Experiment:- I had a static rope of unknown age ( I have never used or owned a new static, this might be the remains of rope given to me in 1997, retired from window cleaning) with a small rip in the sheath (diagonal, 30 mm long) that the core bulged out of. From interest I kept using it, abseilling then jumaring to prep route. I was also clipped to a double overhand knot tied about 6m below the damage as a backup. After 3 uses I was jumaring up and when I got the top jumar to the damage, the sheath ripped. I took a 1.5m slide till the sheath bunched (possibly on the knot below). Further jumaring wouldn't work as the core flattens into spaghetti (I cou;ld have prusicced on the 4mm string I keep on my harness). I abseilled down without much further sheath slippage, even when undoing the overhand knot that may have jammed the sheath. Phil Box suggested that I hand stitch some tape over the hole and keep using it...

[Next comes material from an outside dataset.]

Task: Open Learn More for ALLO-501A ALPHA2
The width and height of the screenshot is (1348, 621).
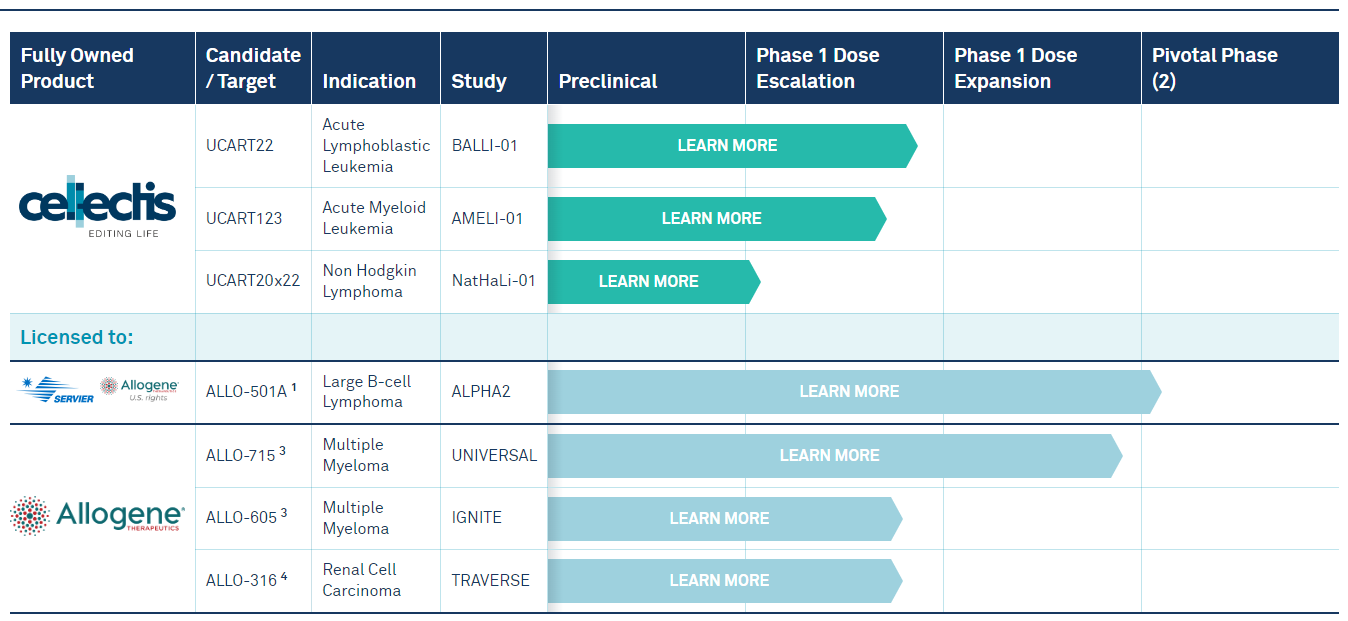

SO what interested me about the dodgy static rope was just how fragile the sheath was. Is this environmental exposure (UV, oxidation, increasing crystalinity with age) and mechanical damage (abrasion, fatigue), and do these 2 factor potentiate each other?
Anyway, I bought a new static and it's been soft, shiny, and manageable. And doesn't squeak and spit dust when I rap.